Federal agencies in the United States spend millions of dollars each year developing programmes to help people address mental- and physical-health issues. However, only a
few such initiatives are actually used in the real world. Their uptake might be limited because many scientists don’t include people with mental-health conditions as equal partners with shared decision-making authority during programme development and implementation. Co-producing interventions with community members who have first-hand experience of mental-health issues might help to stop programme manuals from collecting dust on bookshelves — and to get them put into practice.

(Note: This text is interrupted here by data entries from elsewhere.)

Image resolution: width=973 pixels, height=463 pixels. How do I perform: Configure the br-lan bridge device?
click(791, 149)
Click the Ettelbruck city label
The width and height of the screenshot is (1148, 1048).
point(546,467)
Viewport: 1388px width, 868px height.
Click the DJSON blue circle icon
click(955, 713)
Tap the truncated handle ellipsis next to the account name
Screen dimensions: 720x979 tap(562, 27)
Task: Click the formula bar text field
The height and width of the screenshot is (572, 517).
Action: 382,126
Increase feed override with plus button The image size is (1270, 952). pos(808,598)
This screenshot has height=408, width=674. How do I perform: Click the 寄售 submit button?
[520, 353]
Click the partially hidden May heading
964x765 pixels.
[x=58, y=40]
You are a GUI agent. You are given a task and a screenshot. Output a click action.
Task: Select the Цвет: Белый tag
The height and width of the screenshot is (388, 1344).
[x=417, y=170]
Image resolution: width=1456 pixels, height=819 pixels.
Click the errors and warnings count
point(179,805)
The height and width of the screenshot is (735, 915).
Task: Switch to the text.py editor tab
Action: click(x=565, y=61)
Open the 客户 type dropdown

During my postdoctoral fellowship at Dartmouth College in Hanover, New Hampshire, from 2015 to 2018, I partnered with people with mental-health conditions to develop a digital intervention called
PeerTECH. PeerTECH was designed to teach people with such conditions how to address issues related to their mental and physical well-being. The programme includes modules that are designed to be reviewed on a tablet by a peer-support specialist and a person with a mental-health issue. The specialist is someone who has first-hand experience of a mental-health condition and has been trained and certified to provide paid support. A smartphone application was designed to complement the in-person sessions.
Community members provided input into every step of developing the technology in our project — from conception and programme development, to study design and implementation. I worked alongside them as part of our co-production team, and we applied scientific methodology to develop and study the PeerTECH intervention.